O chefe da equipe, Christian Horner, disse que as estatísticas e os elogios de Ricciardo não foram a única medida de seu sucesso.
“Desde o momento em que você chegou à Red Bull, ficou óbvio que você era muito mais do que apenas um piloto. Seu constante entusiasmo, senso de humor e atitude deixarão um legado indelével”, disse ele.
Em meio a uma onda de homenagens de seus colegas, Ricciardo disse que foi uma jornada “selvagem e maravilhosa”.
“Adorei esse esporte durante toda a minha vida… Sempre terá seus altos e baixos, mas tem sido divertido e, verdade seja dita, eu não mudaria isso”, escreveu ele no Instagram.
“Até a próxima aventura.”
Legado protegido
Embora os detalhes da próxima aventura sejam muito aguardados, Lamonato diz que Ricciardo já se consolidou como um dos pilotos de F1 mais subestimados.
“A melhor maneira de resumir Daniel Ricciardo é um piloto de imenso potencial que sofreu o que tantos sofrem, que são caminhos errados na carreira.”

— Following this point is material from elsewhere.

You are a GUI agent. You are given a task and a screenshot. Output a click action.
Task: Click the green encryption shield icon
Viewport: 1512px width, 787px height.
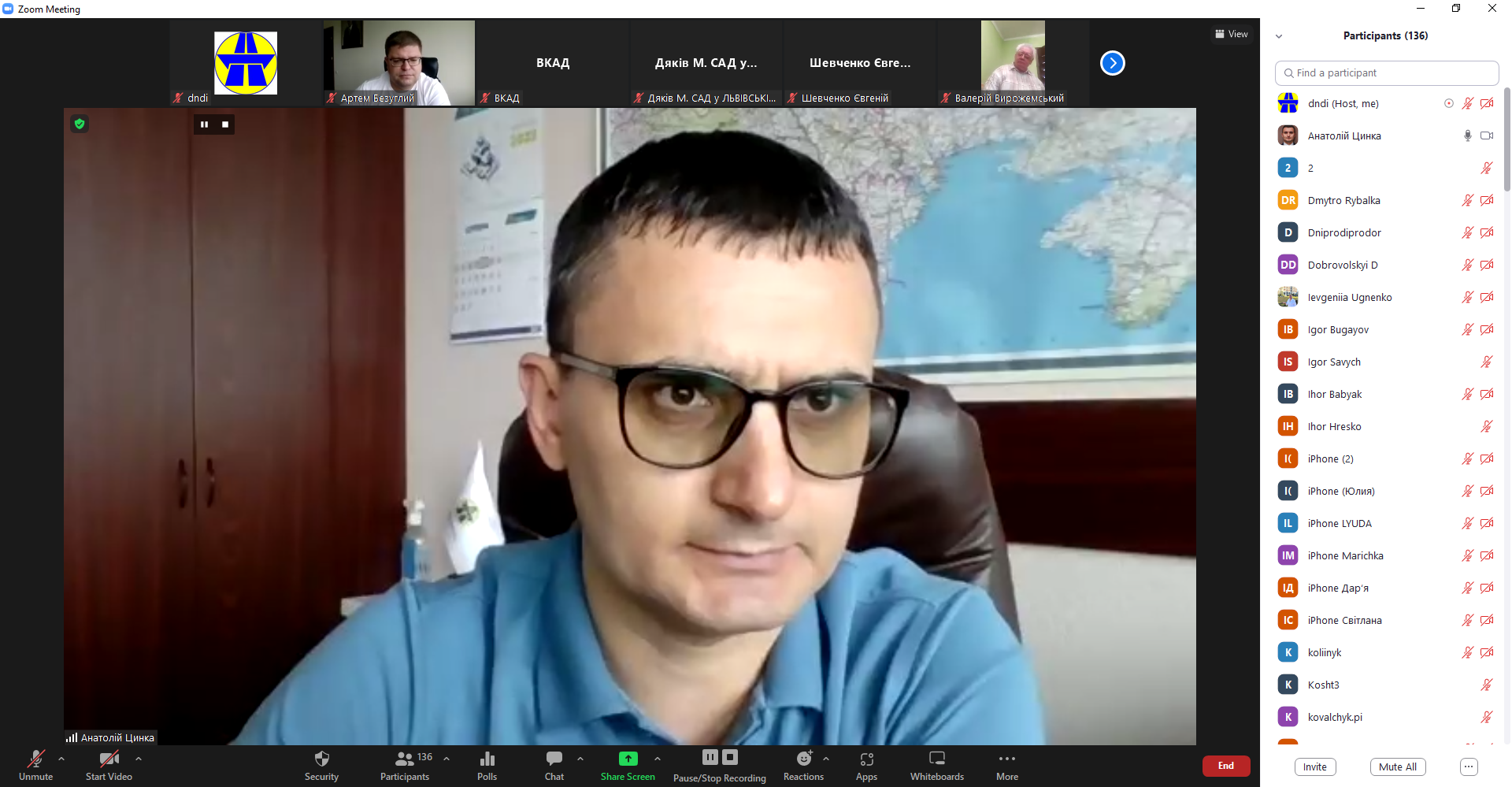pos(80,124)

A sua longa carreira é quase inigualável – apenas nove pilotos iniciaram mais corridas – e as suas vitórias e pódios colocam-no entre os 40 melhores pilotos de todos os tempos, o que é particularmente impressionante quando se considera que tudo foi conseguido sem correr pela equipa dominante da época. .
E o seu legado já está carimbado na Austrália – onde figuras do kart dizem que ele inspirou tanto um aumento na participação popular como a próxima onda de estrelas do automobilismo australiano como Oscar Piastri e Jack Doohan.
Estatisticamente, Ricciardo será o quarto astro mais bem-sucedido da F1 na Austrália, mas muitos acham que ele será lembrado como o maior.
“Não creio que alguém tenha tido um efeito semelhante ao dele em termos de trazer o esporte para o público”, diz Lamonato.
“[He] deixou a Austrália orgulhosa”, conclui Luciani.